Montana has a reputation for being rough, wild, and untamed. It isn’t just the natural features such as the Continental Divide, the abundant wildlife, and that renowned ‘Big Sky’ that give it this image. Less publicized by the tourism industry, Montana is also the state of choice for the Unabomber, for seperatists such as the Freemen, and until recently, the home of the non-numerical ‘reasonable and prudent’ speed limit. In other words, Montana is one wild and wooly place.

This being the case, one would expect that the state would afford ample opportunity for one to participate in a rough and wild activity such as whitewater rafting. Yet, this outdoor sport is conspicuously rare in Montana; the river running is limited, for the most part, to an area in the north near Glacier National Park, and to a stretch of the Clark Fork River in the west through what is called the Alberton Gorge.

The Alberton Gorge is just off the Interstate 90 corridor, about two hours from the border of Idaho. It has come under such heavy use in recent years that the state’s department of Fish, Wildlife, and Parks, which maintains the boating put-ins and take-outs on this stretch of river, has required commercial rafting companies floating the Gorge to operate under a permit system. The area chamber of commerce and the local game warden are good sources of information on local rafting outfitters.

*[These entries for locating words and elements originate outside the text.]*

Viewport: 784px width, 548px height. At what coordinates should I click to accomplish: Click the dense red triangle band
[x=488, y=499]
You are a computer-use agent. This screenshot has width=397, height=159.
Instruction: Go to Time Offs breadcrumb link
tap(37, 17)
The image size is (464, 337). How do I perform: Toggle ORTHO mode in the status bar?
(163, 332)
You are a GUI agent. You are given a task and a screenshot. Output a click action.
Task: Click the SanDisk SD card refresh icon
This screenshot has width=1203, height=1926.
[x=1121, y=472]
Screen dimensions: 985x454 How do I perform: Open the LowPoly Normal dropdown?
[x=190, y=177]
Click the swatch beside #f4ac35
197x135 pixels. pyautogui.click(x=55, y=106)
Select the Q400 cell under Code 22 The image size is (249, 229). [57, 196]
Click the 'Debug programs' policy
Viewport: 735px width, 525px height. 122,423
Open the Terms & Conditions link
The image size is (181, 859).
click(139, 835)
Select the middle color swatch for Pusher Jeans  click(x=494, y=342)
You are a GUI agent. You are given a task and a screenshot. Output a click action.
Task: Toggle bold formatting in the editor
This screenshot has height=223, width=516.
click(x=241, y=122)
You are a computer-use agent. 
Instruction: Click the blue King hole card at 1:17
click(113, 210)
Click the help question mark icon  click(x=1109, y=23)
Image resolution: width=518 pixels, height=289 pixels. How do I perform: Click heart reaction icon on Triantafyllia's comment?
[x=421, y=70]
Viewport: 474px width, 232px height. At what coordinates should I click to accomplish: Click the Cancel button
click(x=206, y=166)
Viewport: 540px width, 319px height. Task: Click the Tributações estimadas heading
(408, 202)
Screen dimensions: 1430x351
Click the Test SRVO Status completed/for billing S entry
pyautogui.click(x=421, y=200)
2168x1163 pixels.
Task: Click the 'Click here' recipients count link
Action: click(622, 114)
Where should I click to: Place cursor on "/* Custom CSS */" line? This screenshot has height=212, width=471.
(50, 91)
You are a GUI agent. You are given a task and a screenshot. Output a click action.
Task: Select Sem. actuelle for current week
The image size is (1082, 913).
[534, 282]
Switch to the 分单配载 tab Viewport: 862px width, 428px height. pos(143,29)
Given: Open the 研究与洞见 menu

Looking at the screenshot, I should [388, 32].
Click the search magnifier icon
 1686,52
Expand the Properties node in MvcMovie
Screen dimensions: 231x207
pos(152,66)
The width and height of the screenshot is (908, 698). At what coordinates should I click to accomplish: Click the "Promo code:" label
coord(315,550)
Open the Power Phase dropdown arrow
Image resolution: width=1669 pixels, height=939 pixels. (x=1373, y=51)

The main put-in is at a spot named Cyr, after a long-time area family. From Cyr to the actual Gorge is a float of about an hour, interesting if uneventful, with a couple of minor rapids.

An immense lavender-colored cliffside signals the approach of the whitewater section of the trip. As the raft swings around a bend, the first thing that comes into view is a criss-cross of concrete and iron, some hundred feet above the river. The two bridges of Interstate 90 (one for the eastbound traffic, one for the westbound) and a now-defunct railroad trestle provide an identity to the first major action of the float; Triple Bridges Rapids.




The bridges were built at the mouth of the Gorge because of the way that the river narrows so dramatically here. It is a bottleneck on the Clark Fork that forces a massive volume of water into a channel that suddenly drops to roughly one-third of its original size. Combined with a steep drop in elevation, this makes the Alberton Gorge a premiere whitewater destination.

Unlike some of its Eastern counterparts which offer a long, continous stretch of medium-sized rapids, the Alberton Gorge presents large, violent rapids alternating with short calm stretches of water, all with damp moss and pine-covered cliffs looming overhead on both sides.

After forcing the rafter through rapids with such colorful names as Fang, Boat-eater, and Thunder Rock, the Gorge ends, and the Clark Fork widens back out to its original size and shape.

It is another calm hour-long float down to the take-out. Rafters with more time on their hands can take advantage of the non-whitewater recreation offered by the water. There are a number of picturesque picnic sites on the banks, certain stretches are slow and wide enough for swimming, and, as it winds its way toward the northwest corner of the state, the river is a popular fishing destination.

But one can find fishing and swimming opportunites nearly anywhere in the country. It is the Alberton Gorge that sets this river apart. The whitewater rafting offered in this short, narrow stretch of water lives up to the wild and wooly, the rough and tumble reputation in which the state of Montana revels.